◆ WHAT YOU ARE ASKED TO DO:
Please rewrite the stretch of items from the line containing "The image size is (1184, 1008)." through the end of the items as a Markdown table with the columns Row and Line. Leave out any blank lines.

◆ LISTING:
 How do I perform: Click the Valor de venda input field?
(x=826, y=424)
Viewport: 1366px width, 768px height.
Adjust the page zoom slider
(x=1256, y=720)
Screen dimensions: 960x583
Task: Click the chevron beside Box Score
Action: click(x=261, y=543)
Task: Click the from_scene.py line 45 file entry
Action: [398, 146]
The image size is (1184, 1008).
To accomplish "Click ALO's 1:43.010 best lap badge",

◆ ANSWER TO THE PROBLEM:
| Row | Line |
|---|---|
| 1 | The image size is (1184, 1008). |
| 2 | To accomplish "Click ALO's 1:43.010 best lap badge", |